There is however one other thing that I couldn't help but notice while writing this: is it normal that your sums begin with $k = 1$ and not $k = 0$, and $n = 1$ instead of $n = 0$ in $Q(0)$? If it is normal, sorry for bringing that up, otherwise you'd also want to change things accordingly in my post.

Answer 3

Not very helpful.

Using the same approach as @Bruno B $$c_n= \sum_{k=1}^\infty \sum_{m = 2^n} ^ {2^{n + 1} - 1}\Bigg[\frac{1}{2^{n+1}\,k+m} -\frac{2}{ 2^{n+2}\,k+2 m+1}\Bigg]$$ leads to

$$c_n=\sum_{k=1}^\infty\Bigg[\psi \left(2^n (2 k+1)+\frac{1}{2}\right)-\psi \left(2^n (2 k+1)\right) \Bigg]$$ $$-\sum_{k=1}^\infty\Bigg[\psi \left(2^{n+1} (k+1)+\frac{1}{2}\right)-\psi \left(2^{n+1} (k+1)\right)\Bigg]$$

They all write $$c_n=\alpha_n+\beta_n\,\log(2)+\gamma_n\, \pi$$ where $(\alpha_n,\beta_n)$ are rational and $\gamma_n$ irrational.

Computing $c_3$ seems to require an incredibly long time

To obtain the numbers you posted, I suppose that the summation starts at $k=0$ and not $k=1$.

◆ **What to work on**:
[a] Answer these questions about the forum excerpt, one per line:
(i) In the first paragraph, which lower limit for $k$ does the writer suggest the sums might start at instead of $k = 1$?
(ii) Whose approach does Answer 3 say it uses?
(iii) In the form $c_n=\alpha_n+\beta_n\,\log(2)+\gamma_n\, \pi$, which coefficient is described as irrational?
[b] Transcribe the forum excerpt from "Using the same" to "and $\gamma_n$ irrational.".

◆ **Source data**:
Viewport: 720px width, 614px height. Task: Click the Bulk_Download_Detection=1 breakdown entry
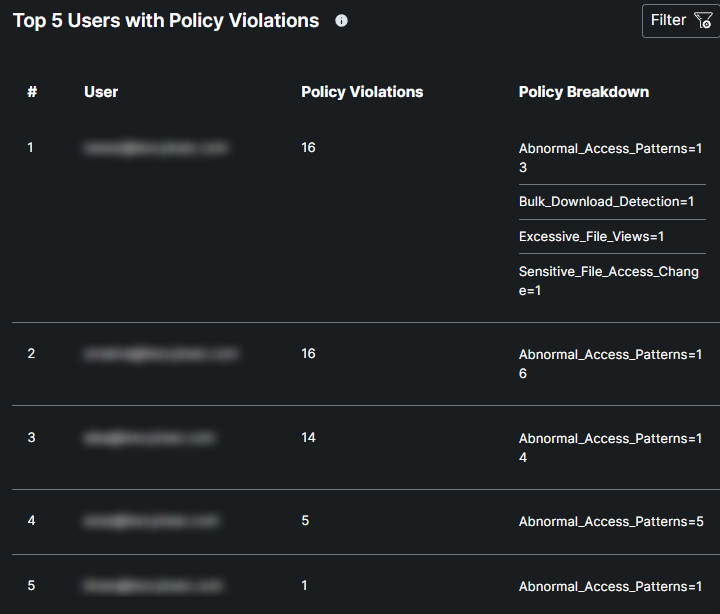click(606, 202)
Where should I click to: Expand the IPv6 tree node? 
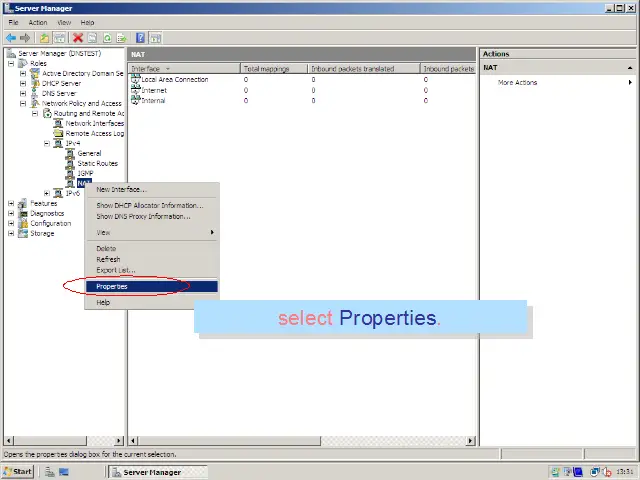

◆ **Task-by-task answers**:
[a]
(i) $k = 0$
(ii) @Bruno B
(iii) $\gamma_n$

[b]
Using the same approach as @Bruno B $$c_n= \sum_{k=1}^\infty \sum_{m = 2^n} ^ {2^{n + 1} - 1}\Bigg[\frac{1}{2^{n+1}\,k+m} -\frac{2}{ 2^{n+2}\,k+2 m+1}\Bigg]$$ leads to

$$c_n=\sum_{k=1}^\infty\Bigg[\psi \left(2^n (2 k+1)+\frac{1}{2}\right)-\psi \left(2^n (2 k+1)\right) \Bigg]$$ $$-\sum_{k=1}^\infty\Bigg[\psi \left(2^{n+1} (k+1)+\frac{1}{2}\right)-\psi \left(2^{n+1} (k+1)\right)\Bigg]$$

They all write $$c_n=\alpha_n+\beta_n\,\log(2)+\gamma_n\, \pi$$ where $(\alpha_n,\beta_n)$ are rational and $\gamma_n$ irrational.